In the confusion of what the French imagined to be the preliminaries of an action, the gates of the Vescovado were closed, and Lebzeltern, thus forced to abandon his quest for the moment, turned his footsteps towards the hotel. There was nothing for it, as he saw, but to obtain General Berthier’s permission to see the Pope, with whom alone his mission to Savona was concerned. Having dined therefore, he dispatched a messenger to the Papal maestro di camera, Monsignor Doria, bearing a letter from Count Metternich, the Austrian Ambassador in Paris, under whose instructions he was acting, together with a formal request for an audience of the Holy Father.

Some explanation is necessary of the origin of Lebzeltern’s mission to Savona; and so I trust the reader will not take it amiss if I venture upon the attempt.

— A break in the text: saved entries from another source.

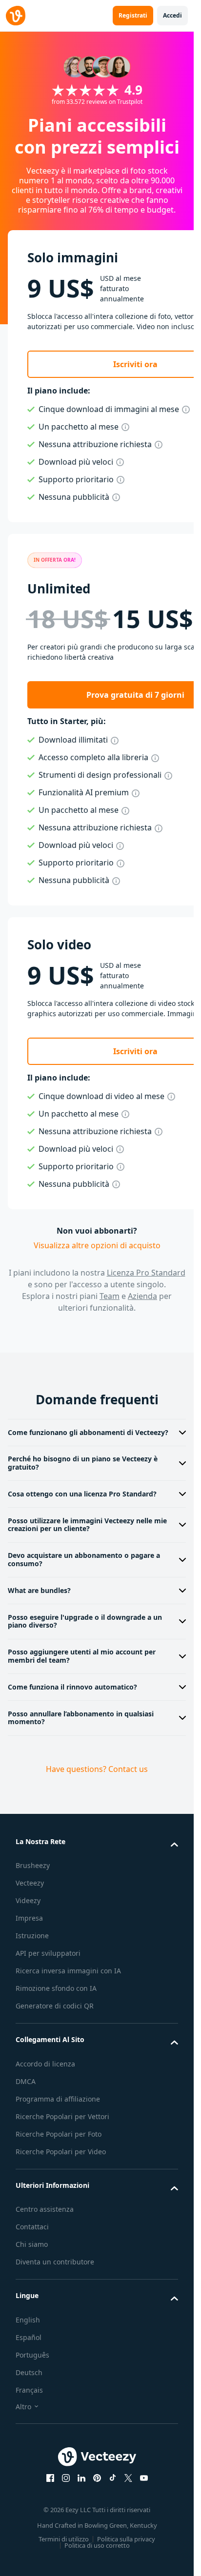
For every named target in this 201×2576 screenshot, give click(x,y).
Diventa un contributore (55, 2261)
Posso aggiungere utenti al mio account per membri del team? (82, 1656)
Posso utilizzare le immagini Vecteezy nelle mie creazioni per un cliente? (87, 1525)
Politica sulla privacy (126, 2539)
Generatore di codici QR (55, 2005)
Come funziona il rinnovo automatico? (72, 1686)
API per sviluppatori (48, 1953)
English (28, 2319)
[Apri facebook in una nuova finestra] (50, 2478)
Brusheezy (33, 1865)
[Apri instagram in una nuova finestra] (66, 2478)
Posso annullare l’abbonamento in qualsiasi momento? (81, 1718)
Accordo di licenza (45, 2063)
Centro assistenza (45, 2209)
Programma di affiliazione (58, 2099)
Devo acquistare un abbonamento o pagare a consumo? (84, 1559)
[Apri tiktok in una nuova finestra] (113, 2478)
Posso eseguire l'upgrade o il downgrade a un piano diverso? (85, 1621)
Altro (23, 2406)
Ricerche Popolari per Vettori (62, 2116)
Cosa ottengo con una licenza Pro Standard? (82, 1493)
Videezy (28, 1900)
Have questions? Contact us (97, 1769)
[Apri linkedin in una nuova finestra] (81, 2478)
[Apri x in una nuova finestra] (128, 2478)
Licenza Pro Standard (146, 1272)
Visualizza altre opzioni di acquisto (97, 1245)
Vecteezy (30, 1883)
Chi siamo (32, 2244)
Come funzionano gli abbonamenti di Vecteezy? (88, 1432)
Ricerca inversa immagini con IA (68, 1970)
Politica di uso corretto (97, 2545)
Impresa (29, 1918)
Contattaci (32, 2226)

When, in the summer of 1809, Napoleon sent orders to Rome for the arrest of the Pope, he did so under the impulse of one of those blind rages of his which upset all the calculations of his wisest advisers, and which only ended in raising up insurmountable barriers in the way of his ultimate triumph. For years he had been angered by the Pope’s refusal either to close the ports of the Papal States against English ships and merchandise, or to expel the English residents in his dominions. In answer to the Emperor’s repeated demands, Pius VII had said that, as the Universal Spiritual Father of all the Christian family, he absolutely refused to close their home and his (i.e. the Papal States) against his English children. Whereupon, in 1807, Benevento and Pontecorvo were taken from the Papal States and erected into French Duchies for Talleyrand and Bernadotte, to be held by them as fiefs of the Empire. The next year Rome itself was occupied by French troops, and the “legations” of Ancona, Urbino, Macerata, and Camerino seized by Napoleon’s orders; and in 1809 the Eternal City was declared to be annexed to the Empire as the capital of the French département or county of Rome. Finally, in the night of July 5-6, 1809, Pope Pius VII was arrested by General Radet and taken as a prisoner to Savona.

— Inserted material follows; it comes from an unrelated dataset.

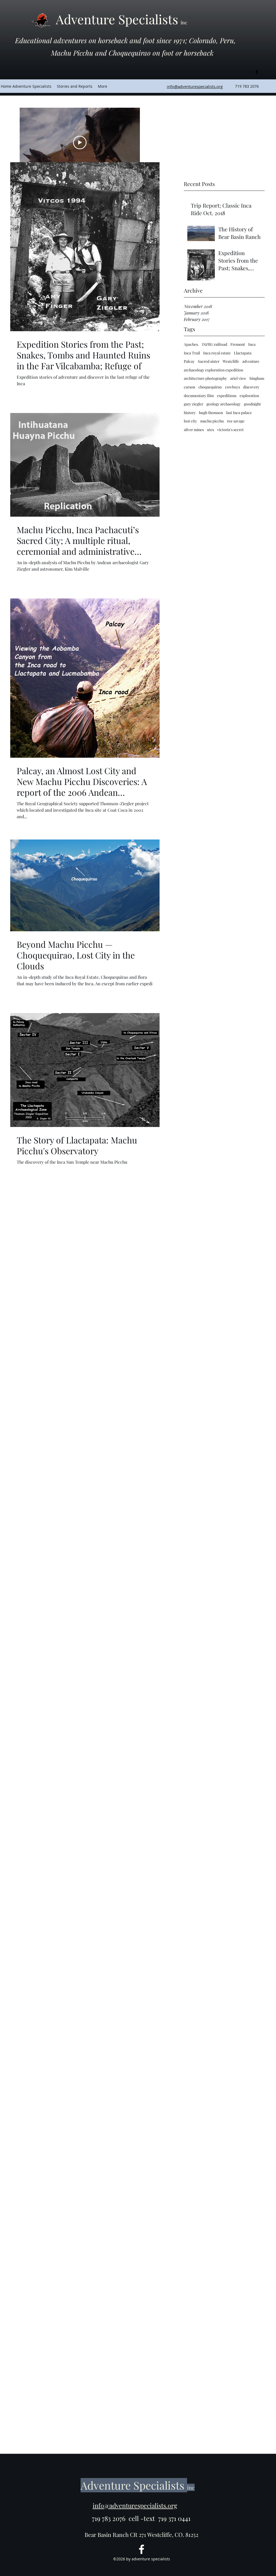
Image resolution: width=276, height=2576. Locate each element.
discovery (251, 387)
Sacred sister (208, 361)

Napoleon’s idea, in thus imprisoning the Pontiff and isolating him from his accustomed friends, counsellors, and surroundings, was to wring from him by suffering that compliance with the Imperial diplomacy which the good old man had hitherto refused so uncompromisingly. To be sure, now that Rome and the Papal States were in the hands of his soldiers, the Emperor had no difficulty either in expelling or arresting the English residing there, or in closing the whole of Romagna to British merchandise; but, in his haste and anger, he had reckoned without the religious difficulties of the new situation.